Where’s James Bond when you need him?
Our tragi-comic new world seen through the lens of Bond films.
Only a few days into 2025 and the normalisation of the abnormal continues ‘at pace’ – to use a favourite political cliche.
Not so long ago who would have dared to present today’s Elon Musk as real? I am sure I’m far from the only person comparing him to some classic Bond villains, which is both funny and alarming, seeing as he’s real and they’re not.
Two spring to mind, Eliot Carver and Hugo Drax, and a little analysis is maybe thought-provoking as well as providing some dark humour.
Let’s start with Hugo Drax. Like Musk, he has two four-letter words for his somewhat strange name – somehow Steven Smith wouldn’t cut it would it, and Elon is stranger than Hugo. Drax is the villain in Moonraker, a very silly Bond film, who owns Drax Industries, a firm that dominates the space industry, and is so rich that one of his aides tells Bond, ‘What he doesn't own, he doesn't want.’ Hmmm.

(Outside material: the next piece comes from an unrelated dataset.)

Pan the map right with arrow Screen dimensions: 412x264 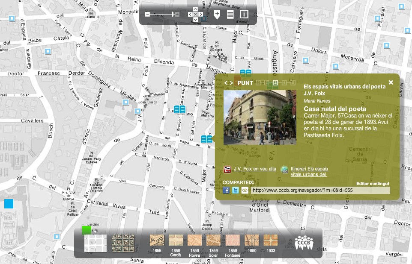(201, 15)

That wealth and high tech dominance gives Drax the power to think big and do whatever he wants. Just like Musk. Fortunately for us, while Drax wants to kill most of the human race and then repopulate it with a super race, Musk’s ambitions are less lethal. However, they are certainly ambitious, even revolutionary, using his wealth and technological muscle to change the world. A Mars colony, implants in brains, changing the whole way we interact.

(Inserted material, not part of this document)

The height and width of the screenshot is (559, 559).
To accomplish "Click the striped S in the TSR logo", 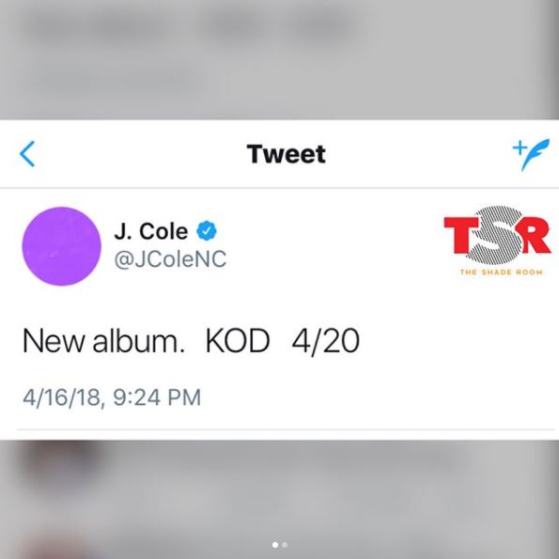I will (495, 235).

He dreams big, and those dreams can even be seen by some as beneficial, but the point is they are his dreams, not ours. He’s not asking us for buy in as he drives on.

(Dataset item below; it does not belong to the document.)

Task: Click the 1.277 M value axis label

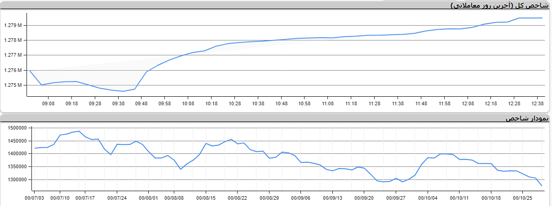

One common factor with most of the Bond villains is the unstated back story – as with Musk, all the villains must have had real talent, drive and vision to get to the point where they had the power to attempt to put their vision into effect. In Bond-world that vision is malign.
But of course, in the real world power and wealth does things to people. It changes them and at its worse, as Lord Acton famously said, ‘Power tends to corrupt, and absolute power corrupts absolutely.’
With Musk, the visionary tech pioneer who most of us sort of admired and respected, the absolute power switch seems to have been thrown following his acquisition of Twitter, now X. As a former broadcaster, I have seen the way the potent drug of public fame can turn seemingly ordinary people into egotistical nightmares. Imagine what having 200m followers on your personal global bully pulpit can do to someone who already has a big ego.
So, if the Musk of Tesla and SpaceX has morphed into the Musk of Twitter/X then we have the perfect Bond villain for him – Elliot Carver, of Tomorrow Never Dies. Carver is the media mogul heading his own Carver Media Group. His ambition, in his own words, is to create events so that, ‘Soon I'll have reached out to and influenced more people than anybody in the history of this planet, save God himself.’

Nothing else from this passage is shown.